MCS with Derecho moves through the central United States
A long-lived mesoscale convective system (MCS) accompanied by strong winds at its leading edge, i.e., a Derecho, moved through the central US on 29 June 2023. The animation above shows GOES-16 Clean Window Infrared (10.3 µm) imagery at 15-minute intervals from 0100 UTC through 19 UTC on 29 June 2023. The imagery also includes 5-minute accumulations of Flash Extend Density from the Geostationary Lightning Mapper (GLM), and GOES-derived Lifted Indices. Of particular note is the corridor of instability over northern Kansas/southern Nebraska, and the large pool of instability of Illinois, that helped sustain the thunderstorms within the MCS as the feature propagated eastward. The system started as a supercell with a pronounced enhanced V as well (shown below) before evolving into an MCS overnight. Numerous reports of severe weather occurred on both 28 June and 29 June, as shown below.
The high winds caused blow-over in some cornfields in central Illinois (near Farmer City in DeWitt County) to the west of Champaign-Urbana, as shown in this tweet from Andrew Pritchard. He also showed damage in Farmer City.
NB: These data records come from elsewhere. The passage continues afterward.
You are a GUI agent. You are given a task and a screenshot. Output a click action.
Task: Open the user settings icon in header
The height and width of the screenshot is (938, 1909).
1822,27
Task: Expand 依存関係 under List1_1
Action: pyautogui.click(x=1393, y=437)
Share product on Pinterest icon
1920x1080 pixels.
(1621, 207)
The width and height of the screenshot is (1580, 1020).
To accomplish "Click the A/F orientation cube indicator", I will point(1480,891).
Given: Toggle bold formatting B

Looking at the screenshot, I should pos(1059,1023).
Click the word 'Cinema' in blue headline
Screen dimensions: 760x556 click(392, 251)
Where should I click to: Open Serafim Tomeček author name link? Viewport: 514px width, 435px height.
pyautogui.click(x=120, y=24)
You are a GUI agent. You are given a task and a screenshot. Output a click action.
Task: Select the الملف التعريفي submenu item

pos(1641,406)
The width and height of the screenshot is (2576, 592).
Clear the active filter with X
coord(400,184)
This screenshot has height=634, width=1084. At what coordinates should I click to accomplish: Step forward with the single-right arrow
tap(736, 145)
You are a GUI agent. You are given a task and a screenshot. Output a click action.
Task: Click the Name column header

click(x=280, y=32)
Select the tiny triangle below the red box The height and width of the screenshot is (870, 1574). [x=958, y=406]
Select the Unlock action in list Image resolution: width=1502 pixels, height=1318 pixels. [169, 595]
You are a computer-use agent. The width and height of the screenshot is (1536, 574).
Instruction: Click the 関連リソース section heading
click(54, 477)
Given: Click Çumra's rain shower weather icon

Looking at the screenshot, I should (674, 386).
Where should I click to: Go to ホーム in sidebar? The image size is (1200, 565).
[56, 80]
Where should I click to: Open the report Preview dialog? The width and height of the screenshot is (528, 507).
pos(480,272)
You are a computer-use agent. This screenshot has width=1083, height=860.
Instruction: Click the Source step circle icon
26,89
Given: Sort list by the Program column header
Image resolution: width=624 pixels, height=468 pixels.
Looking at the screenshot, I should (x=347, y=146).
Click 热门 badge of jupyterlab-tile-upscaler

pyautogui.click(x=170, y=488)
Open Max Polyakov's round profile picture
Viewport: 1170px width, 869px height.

1-minute Mesoscale Domain Sector GOES-16 “Clean” Infrared Window (10.3 µm) images around the beginning period (above) and the end period of the derecho event (below) include time-matched plots of Local Storm Reports. The earlier thunderstorms produced a few tornadoes in Nebraska/Colorado, hail as large as 4.00 inches in diameter in Wyoming/Colorado and wind gusts exceeding 80 mph in Colorado — while the later thunderstorms exhibited an impressive display of overshooting tops across Illinois (having cloud-top infrared brightness temperatures in the -80 to -86ºC range, shades of white embedded within darker black areas) as the MCS produced several wind gusts of 80 mph and higher.
The storm that grew into this MCS had both an Enchanced-V structure, the accompanying warm trench, and an obvious Above-Anvil Cirrus Plume, all hallmarks of severity, as shown in the toggle below.
Note that a corridor of instability remains along the Kansas/Nebraska border at the end of the animation up top, and as shown below. Convection is forming over the high plains of Colorado. Will convection follow a similar path on the 29th into the 30th?